Auger se retourna et se retrouva devant un individu mince, noueux et musclé, d’un âge incertain. Il était environné d’un nuage métallisé de micromachines qui scintillaient à la limite du champ de vision. Auger eut un mouvement de recul instinctif, mais l’homme leva une main dans une attitude apaisante et ferma les yeux. Le nuage de machines diminua, aspiré dans ses pores comme le film d’une explosion passé à l’envers, au ralenti.

Ce qui lui donna tout à coup l’air presque humain.

Les Slashers de la dernière génération – ainsi qu’Auger l’avait appris à ses dépens avec Cassandra – étaient souvent impossibles à différencier des enfants. Cette tendance à la néoténie était une question d’optimisation des ressources : les individus plus petits consommaient moins d’énergie, et leur déplacement était plus économique, or c’était un paramètre important, même compte tenu de la puissance presque illimitée de l’extra-drive slasher.
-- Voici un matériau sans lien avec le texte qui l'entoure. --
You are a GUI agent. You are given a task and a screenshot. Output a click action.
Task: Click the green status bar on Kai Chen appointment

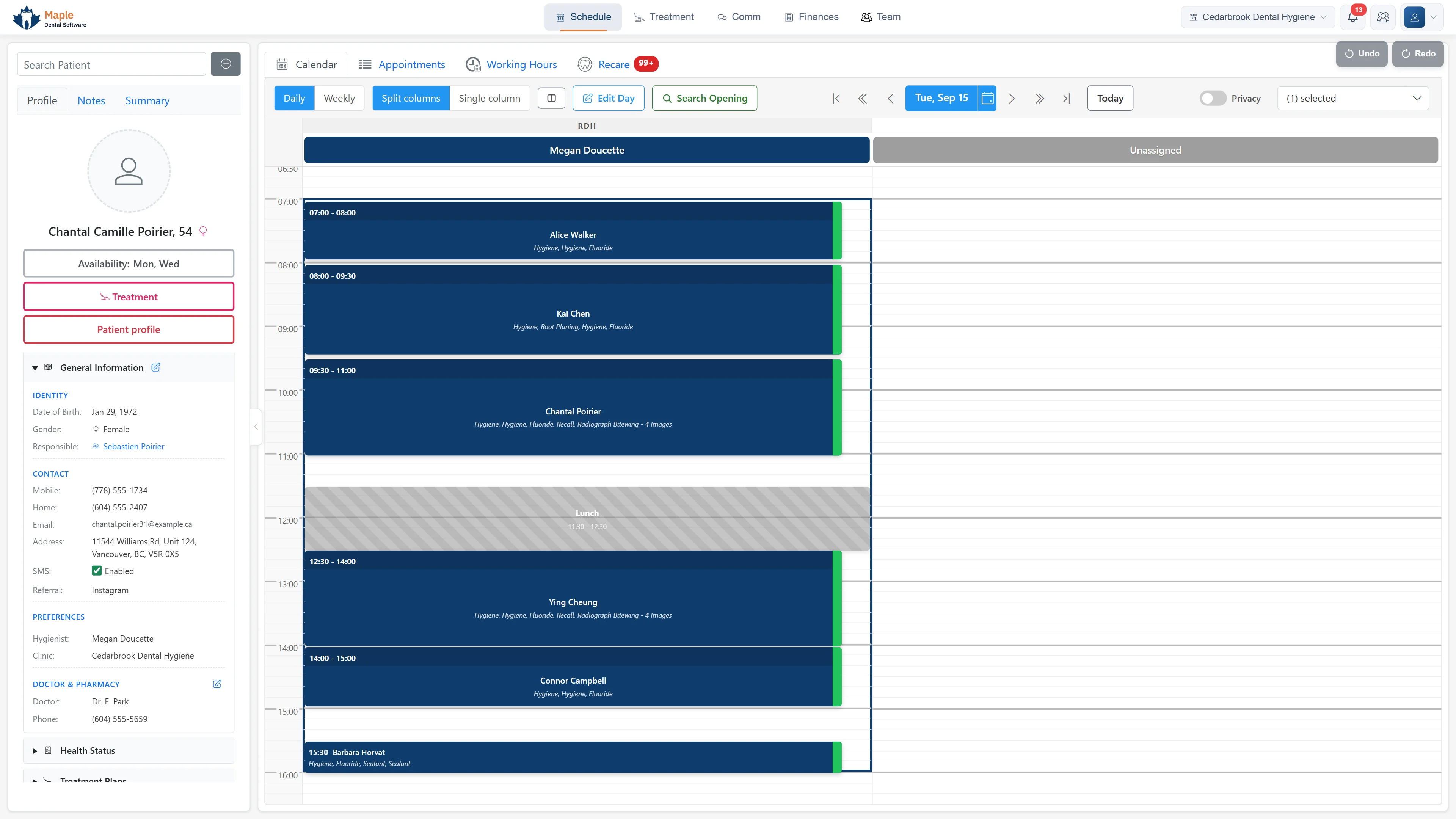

Ce Slasher avait l’air à la fois complètement adulte et juvénile. Soit il était d’une génération antérieure aux néotènes (et à leurs prototypes instables, les bébés de guerre), soit il appartenait à l’une des factions qui conservaient un lien nostalgique avec l’humanité à l’ancienne.

Il avait la peau lisse, couleur de miel, et des yeux bruns, liquides, un peu tristes et en même temps pétillants, comme sous l’effet d’un enthousiasme modéré. Auger trouvait la salle trop fraîche pour être vraiment agréable, et pourtant l’homme portait des vêtements légers : un pantalon blanc, simple, et une chemise blanche assez large au niveau de la poitrine.

— C’est Niagara, dit Skellsgard. Citoyen des États fédérés, comme vous l’avez peut-être compris.

— Tout va bien, dit Niagara. Vous pouvez dire Slasher, je n’en serai pas le moins du monde offensé, même si vous considérez probablement ce terme comme une insulte.

— Ce n’est pas le cas ? demanda Auger, surprise.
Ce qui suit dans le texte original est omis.